- Objective -
Put every line of the records below into a numbered list, omitting any blank lines.
__________
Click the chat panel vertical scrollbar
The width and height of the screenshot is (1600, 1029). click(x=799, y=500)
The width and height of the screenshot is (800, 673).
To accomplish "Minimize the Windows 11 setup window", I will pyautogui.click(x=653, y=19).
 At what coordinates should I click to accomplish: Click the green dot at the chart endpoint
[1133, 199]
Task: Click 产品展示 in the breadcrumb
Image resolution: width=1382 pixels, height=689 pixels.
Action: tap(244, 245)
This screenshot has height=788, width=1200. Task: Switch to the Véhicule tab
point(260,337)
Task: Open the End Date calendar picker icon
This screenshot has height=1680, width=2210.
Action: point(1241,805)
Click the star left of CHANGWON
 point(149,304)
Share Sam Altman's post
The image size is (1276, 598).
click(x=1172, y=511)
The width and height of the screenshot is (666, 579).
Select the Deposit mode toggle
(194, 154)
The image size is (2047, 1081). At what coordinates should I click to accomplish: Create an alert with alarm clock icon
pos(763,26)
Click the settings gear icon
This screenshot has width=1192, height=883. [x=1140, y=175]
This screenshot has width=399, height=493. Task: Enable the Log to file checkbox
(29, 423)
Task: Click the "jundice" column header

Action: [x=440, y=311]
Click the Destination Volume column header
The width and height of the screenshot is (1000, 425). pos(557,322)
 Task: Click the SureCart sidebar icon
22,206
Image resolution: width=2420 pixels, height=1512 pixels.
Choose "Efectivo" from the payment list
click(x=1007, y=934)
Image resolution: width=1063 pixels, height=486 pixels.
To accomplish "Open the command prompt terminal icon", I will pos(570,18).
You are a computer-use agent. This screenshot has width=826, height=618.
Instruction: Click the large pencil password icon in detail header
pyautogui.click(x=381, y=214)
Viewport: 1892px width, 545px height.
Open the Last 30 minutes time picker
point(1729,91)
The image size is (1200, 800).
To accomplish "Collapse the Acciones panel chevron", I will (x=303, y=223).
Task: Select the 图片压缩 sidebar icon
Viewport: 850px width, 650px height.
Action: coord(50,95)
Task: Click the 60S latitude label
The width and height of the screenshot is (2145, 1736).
__________
- Full response -
1. Click the chat panel vertical scrollbar
2. The width and height of the screenshot is (1600, 1029). click(x=799, y=500)
3. The width and height of the screenshot is (800, 673).
4. To accomplish "Minimize the Windows 11 setup window", I will pyautogui.click(x=653, y=19).
5.  At what coordinates should I click to accomplish: Click the green dot at the chart endpoint
6. [1133, 199]
7. Task: Click 产品展示 in the breadcrumb
8. Image resolution: width=1382 pixels, height=689 pixels.
9. Action: tap(244, 245)
10. This screenshot has height=788, width=1200. Task: Switch to the Véhicule tab
11. point(260,337)
12. Task: Open the End Date calendar picker icon
13. This screenshot has height=1680, width=2210.
14. Action: point(1241,805)
15. Click the star left of CHANGWON
16.  point(149,304)
17. Share Sam Altman's post
18. The image size is (1276, 598).
19. click(x=1172, y=511)
20. The width and height of the screenshot is (666, 579).
21. Select the Deposit mode toggle
22. (194, 154)
23. The image size is (2047, 1081). At what coordinates should I click to accomplish: Create an alert with alarm clock icon
24. pos(763,26)
25. Click the settings gear icon
26. This screenshot has width=1192, height=883. [x=1140, y=175]
27. This screenshot has width=399, height=493. Task: Enable the Log to file checkbox
28. (29, 423)
29. Task: Click the "jundice" column header
30. Action: [x=440, y=311]
31. Click the Destination Volume column header
32. The width and height of the screenshot is (1000, 425). pos(557,322)
33.  Task: Click the SureCart sidebar icon
34. 22,206
35. Image resolution: width=2420 pixels, height=1512 pixels.
36. Choose "Efectivo" from the payment list
37. click(x=1007, y=934)
38. Image resolution: width=1063 pixels, height=486 pixels.
39. To accomplish "Open the command prompt terminal icon", I will pos(570,18).
40. You are a computer-use agent. This screenshot has width=826, height=618.
41. Instruction: Click the large pencil password icon in detail header
42. pyautogui.click(x=381, y=214)
43. Viewport: 1892px width, 545px height.
44. Open the Last 30 minutes time picker
45. point(1729,91)
46. The image size is (1200, 800).
47. To accomplish "Collapse the Acciones panel chevron", I will (x=303, y=223).
48. Task: Select the 图片压缩 sidebar icon
49. Viewport: 850px width, 650px height.
50. Action: coord(50,95)
51. Task: Click the 60S latitude label
52. The width and height of the screenshot is (2145, 1736).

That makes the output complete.